Matt Sepic | MPR News

Updated 5:32 p.m. | Posted 12:04 p.m.

A federal judge summoned Minneapolis city leaders to court on Wednesday after learning that the city had rejected an offer to settle a lawsuit over the killing of a black man by police in 2015.

U.S. District Judge Michael Davis said he got an email saying that the City Council rejected an offer to settle the case over the death of Jamar Clark on Friday — the same day the city made public that it agreed to pay $20 million to settle a lawsuit over the 2017 death of Justine Ruszczyk, who also went by Justine Damond.

"The court wants a full understanding of where we are, where we're going in this matter," Davis said.

The two deaths unfolded under different circumstances.

Ruszczyk, who was white, was shot by a police officer when she approached his squad car minutes after calling 911 to report a possible rape in the alley behind her home. That officer was convicted of murder.

Irma Burns in her home.
"No mother should have to go through this. Pain? You can't imagine the pain", said Irma Burns, the birth mother of Jamar Clark, in her Minneapolis home.
Judy Griesedieck for MPR News 2016

The civil suit at issue now involves the 24-year-old Clark, who was shot in the head after a struggle with two officers. The county attorney declined to charge the officers, saying an investigation found Clark was shot after trying to get an officer's gun.

William Starr, an attorney for Clark's father, James Clark, said in court that the settlement offer in his case was "nominal." He said he now wants a "transformative settlement" — echoing language used to describe the Ruszczyk settlement — and the case could go to trial.

Davis' order called Mayor Jacob Frey, City Council President Lisa Bender, Police Chief Medaria Arradondo and City Attorney Susan Segal to court for the status conference.

Frey last week cited the murder conviction for former officer Mohamed Noor, along with Noor's failure to identify a threat before using deadly force, as reasons for the large payout to Ruszczyk's family.
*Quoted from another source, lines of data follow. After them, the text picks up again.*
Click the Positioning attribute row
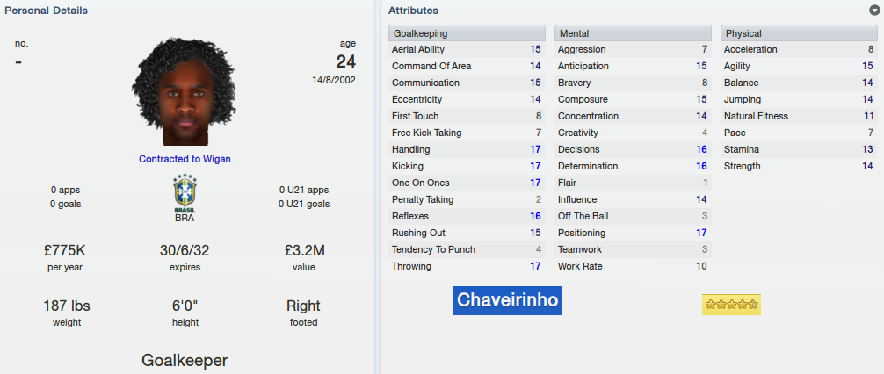point(633,233)
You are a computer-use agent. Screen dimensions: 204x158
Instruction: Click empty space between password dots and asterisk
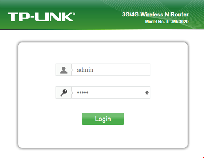click(x=116, y=93)
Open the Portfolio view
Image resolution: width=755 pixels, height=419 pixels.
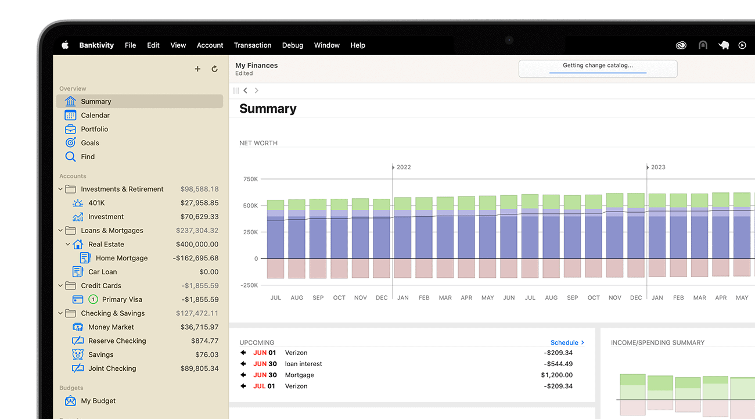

In another development in the Clark civil suit, the parties agreed to drop Dustin Schwarze as a defendant, even though he's the officer who shot and killed Clark. That leaves Schwarze's partner Mark Ringgenberg as the defendant. Video shows Ringgenberg throwing Clark to the ground. Ringgenberg had claimed that during a struggle, Clark grabbed his gun.

Starr said, according to their own investigator, that Schwarze's actions were "not unreasonable."